Apesar de seu ar descontraído, pude perceber os músculos se contraindo em seus ombros. Melhor assim.

– Bem, ela não sabe o que é ficção ou não. Será que ela poderá ter certeza de alguma coisa depois disso vir a público? Será possível confiar em você novamente? E aquela viagem que fizemos juntos a Monte Verde no inverno, vocês já estavam juntos, não esta

– De que viagem está falando? Isso nunca aconteceu.
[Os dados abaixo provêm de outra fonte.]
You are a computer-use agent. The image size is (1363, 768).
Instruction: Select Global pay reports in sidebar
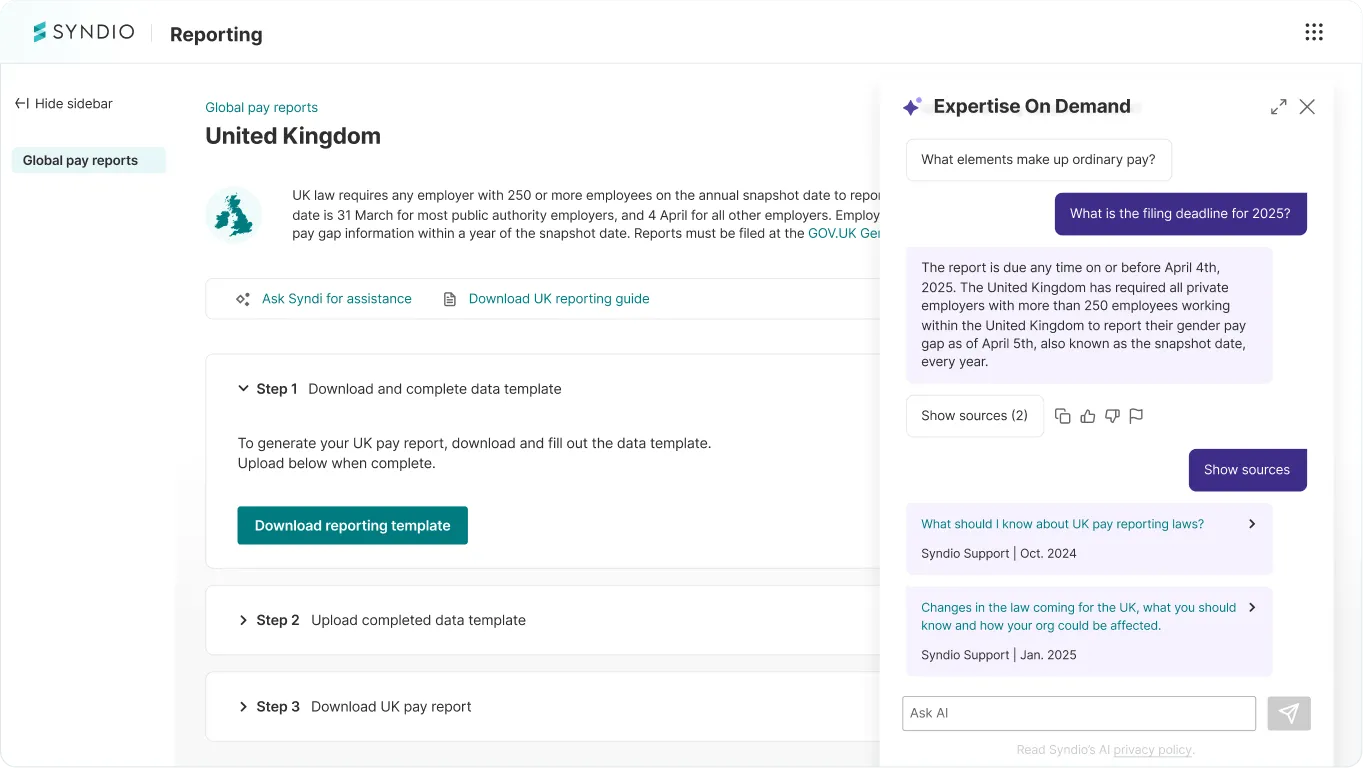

– Eu sei. Você também, mas ela não. Acha mesmo que alguém consegue namorar um romancista por muito tempo? Eu fiz essa besteira e veja minha situação agora.

– Amália, você não pode me chantagear, ainda mais com algo tão infundado.

– Arrisque se quiser.

– Que tal se você ler o texto, eu te dou mais uma semana para pensar e…

– Você não pode, não é? Não pode publicar sem minha autorização. Aposto como existe uma cláusula no seu precioso contrato. E você veio até aqui fingindo que sua preocupação é comigo. Se você não precisasse mesmo da minha autorização não se esforçaria tanto, você esquece que eu te conheço… Te conheço muito bem. 

Vi seu último fio de esperança partindo ao meio, finalmente. Ele se ajeitou na cadeira, com os olhos arregalados.

– Você sabe que é importante para mim, é o maior sonho da minha vida – disse em um sussurro rouco. 

Era divertido vê-lo perdendo o controle para variar.

– Então escreva sobre qualquer outra coisa que não sobre mim.

– Não é sobre você, me baseei em alguns dos meus relacionamentos anteriores.

– E eu deveria me sentir melhor por isso? – perguntei, cruzando os braços em frente ao peito.

– Não, claro que não. Você sabe que nossa história foi muito importante, mas só porque nós não demos certo não quer dizer que não possamos ser amigos.

– Não quero ser sua amiga.

– Por favor – disse, abaixando a cabeça e se concentrando em um ponto na mesa entre nós – Preciso que você assine um termo de autorização. Se precisar de mais tempo para pensar, eu entendo. Se quiser que eu faça ajustes, podemos conversar, estou disposto a… negociar.

– Quero que altere o final da história.

– Mas você não aparece no final.

– Exatamente, querido, me deixe voltar para sua vida, me deixe fazer parte dela de novo, e assim terá todo o aval que quiser.

-Amália, seja razoável.

– Estou sendo: ela ou eu?

– Ela!

– Seu precioso livro sendo publicado ou ela?

Ele permaneceu em silêncio.

– Foi o que pensei – ri, levando a xícara aos lábios.

– Por favor.

– Estou apenas começando. Como você disse, temos a tarde toda. Vamos aos ajustes – sorri.

Ele bufou, ajeitando a postura na cadeira.